The Calls They Stopped

The Calls They Stopped

By Albert / May 5, 2026

The phone rang at 3 AM. Margaret had stopped counting how many times this had happened, but she had not stopped being afraid of it. Three in the morning was not a time for calls, and the calls that came at that hour were never good ones. Her husband had been dead for six months, and she had stopped expecting anything from the phone except silence, and yet the phone rang, and she answered it, because that was what people did when phones rang.

“Mom?” The voice was her daughter’s. Sarah was twenty-three and living in another city, building a life that was separate from the one she had grown up in. The voice should not have been calling at 3 AM. The voice should not have been calling at all, not from across the country, not unless something was wrong.

“I’m here,” Margaret said. “What happened?”

“Nothing happened. I just—” Sarah stopped. Margaret heard her breathing, the sound of someone trying to decide what to say next. “I just wanted to hear your voice.”

Margaret waited. She had learned, in the months since her husband’s death, that sometimes the things people called about were not the things they actually wanted to talk about. Sometimes they called because they were lonely and wanted to hear someone who knew them, someone who would not judge them for calling in the middle of the night for no particular reason.

“The apartment is too quiet,” Sarah said. “I’ve been hearing things.”

“What kind of things?”

“Footsteps. In the hallway. But there’s no one there when I check.”

Margaret did not say what she was thinking. She did not say that she knew exactly what Sarah was describing, because she had been hearing the same footsteps in her own apartment for the past three weeks. She did not say that the footsteps she heard always came at 3 AM, always stopped outside her door, always waited for exactly as long as it took for her to decide whether to open the door or stay in bed. She did not say any of this because she was not sure that saying it would help.

“It’s an old building,” she said instead. “Old buildings make sounds.”

“It’s not the building,” Sarah said. And then she was quiet again, and Margaret could hear that she was crying, and after a moment Sarah said, “I should go. I’m sorry for calling so late.”

“Don’t apologize,” Margaret said. “Call whenever you need to.”
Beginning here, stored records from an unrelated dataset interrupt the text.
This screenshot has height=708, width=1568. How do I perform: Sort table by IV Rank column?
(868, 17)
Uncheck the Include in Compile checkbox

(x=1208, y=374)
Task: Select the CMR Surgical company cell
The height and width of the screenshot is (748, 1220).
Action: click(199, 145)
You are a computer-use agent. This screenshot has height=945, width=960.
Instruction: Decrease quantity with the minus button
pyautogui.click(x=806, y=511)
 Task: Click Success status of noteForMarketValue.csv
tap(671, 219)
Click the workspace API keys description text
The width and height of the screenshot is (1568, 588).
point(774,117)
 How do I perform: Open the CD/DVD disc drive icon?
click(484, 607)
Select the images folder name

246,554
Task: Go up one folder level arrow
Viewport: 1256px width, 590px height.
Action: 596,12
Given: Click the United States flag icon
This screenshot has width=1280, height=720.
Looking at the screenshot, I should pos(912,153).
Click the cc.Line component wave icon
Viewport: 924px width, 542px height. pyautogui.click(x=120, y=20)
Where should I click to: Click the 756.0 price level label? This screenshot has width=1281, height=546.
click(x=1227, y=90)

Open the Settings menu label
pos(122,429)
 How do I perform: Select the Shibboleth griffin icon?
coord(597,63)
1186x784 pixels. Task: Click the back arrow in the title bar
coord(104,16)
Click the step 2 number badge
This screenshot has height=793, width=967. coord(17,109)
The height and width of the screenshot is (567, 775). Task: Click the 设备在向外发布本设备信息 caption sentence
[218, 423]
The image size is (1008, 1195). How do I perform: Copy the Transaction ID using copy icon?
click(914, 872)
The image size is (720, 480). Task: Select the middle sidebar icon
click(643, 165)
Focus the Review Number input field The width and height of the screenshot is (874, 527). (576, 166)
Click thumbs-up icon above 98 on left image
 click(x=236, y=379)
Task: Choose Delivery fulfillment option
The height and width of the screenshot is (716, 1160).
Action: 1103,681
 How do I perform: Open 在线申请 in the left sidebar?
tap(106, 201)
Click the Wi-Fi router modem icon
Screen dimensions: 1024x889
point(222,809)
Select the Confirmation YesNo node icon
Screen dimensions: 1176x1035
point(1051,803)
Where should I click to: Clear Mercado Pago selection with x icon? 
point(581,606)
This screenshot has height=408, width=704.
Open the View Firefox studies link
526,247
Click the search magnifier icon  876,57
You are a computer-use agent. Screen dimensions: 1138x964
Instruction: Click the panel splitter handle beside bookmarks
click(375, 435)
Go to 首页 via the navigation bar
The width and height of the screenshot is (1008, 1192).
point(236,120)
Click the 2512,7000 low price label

The line went dead. Margaret lay in the dark and listened to the silence of her apartment, and she waited for the footsteps that she knew were coming, and after a while they came, and they stopped outside her door, and she lay there for a long time not opening it, because she was afraid of what she would find on the other side.

She never opened it. That was the choice she made, night after night, to leave the door closed and wait for the footsteps to leave. They always did. They walked away, slowly, down the hallway, toward whatever destination they were walking toward when she was not watching. And every night Margaret told herself that she should investigate, should call someone, should do something other than lie in bed and listen. And every night she did nothing, because the footsteps sounded like someone she recognized, and she was not ready to find out if she was right.

She saw Sarah two months later, at Thanksgiving, the first Thanksgiving since the funeral. Sarah had flown in and was staying at the house, sleeping in her old bedroom, living in the spaces she had grown up in. They did not talk about the phone calls. They did not talk about the footsteps. They cooked the meal together and watched television and slept in adjacent rooms and pretended that everything was normal, because that was what families did when they did not know how to talk about the things that were scaring them.

On the last night before Sarah flew back, Margaret made tea and they sat in the kitchen and talked about nothing—the apartment, the job, the男朋友 that Sarah had mentioned but not elaborated on. They talked about nothing for an hour, and then Sarah said, “The footsteps stopped.”

Margaret said, “I know.”

They did not say anything else about it. They finished their tea and went to bed. In the morning Sarah flew back to her life. Margaret was alone in the house again. She was listening to the silence that had replaced the footsteps. She thought about the phone call at 3 AM. She thought about the footsteps in the hallway. She thought about all the things that we carry without knowing we are carrying them until they finally stop.